Well, if they have my login and pw, they still need an auth token from my phone.  So, after they spoof my phone##, they can finally login into my Vanguard account.  Now, they put the order to liquidate.  OK, that doesn't happen immediately, so they also need to get the login/pw from my gmail account and again spoof my phone number for two step auth.  Then they can intercept the emails and I wouldn't know my funds got liquidated.

 

So, yes it is concerning that one user had continued login attempts to update his account, however, in the grand scheme of things, I'm not too worried.  Use a program like Lastpass and two step auth and you should be fine.

 

Speaking of 2FA, I've found that many if not most aggregators (including PC, Mint, TIAA 360, Filethis, Quicken, et al) don't play well with 2FA.  Or more accurately, 2FA doesn't play well with them.  It's a constant battle getting messages about "your bank is asking for a confirmation code" etc.
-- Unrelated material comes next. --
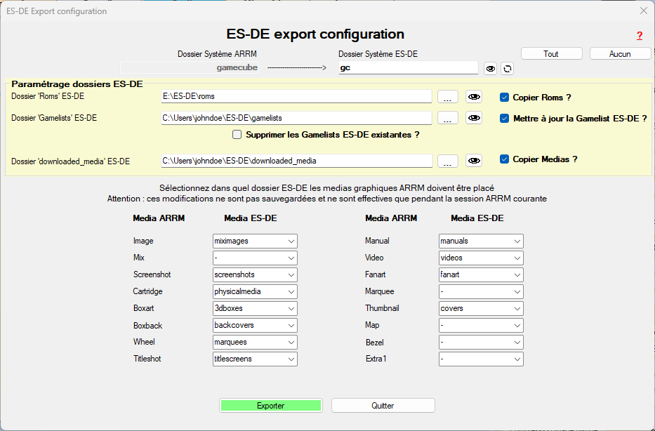Browse for Roms folder with ellipsis button
This screenshot has height=431, width=655.
[x=448, y=97]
As far as giving these aggregators the keys to the kingdom (i.e., your login credentials) the only bank I know that does this right is CapitalOne 360.  They allow you to generate a token that can be used by aggregators to gain READ-ONLY access to your account.  This is, or at least could be, critical.  You don't need to give the aggregator your real signon password, so no hacker or rogue employee could ever mess with your accounts.

 

 

I used Quicken for many, many years and really liked it.  When I moved to Mac and they started the subscription model I dumped them.

I use iBank now.  It's ok.  Not as good as the old Quicken versions, but very usable.

I have used Mint and Personal Capital, but they kept having troubles downloading all of my accounts; especially Vanguard.  So I don't use/like them.

For my annual summary, I just use Excel.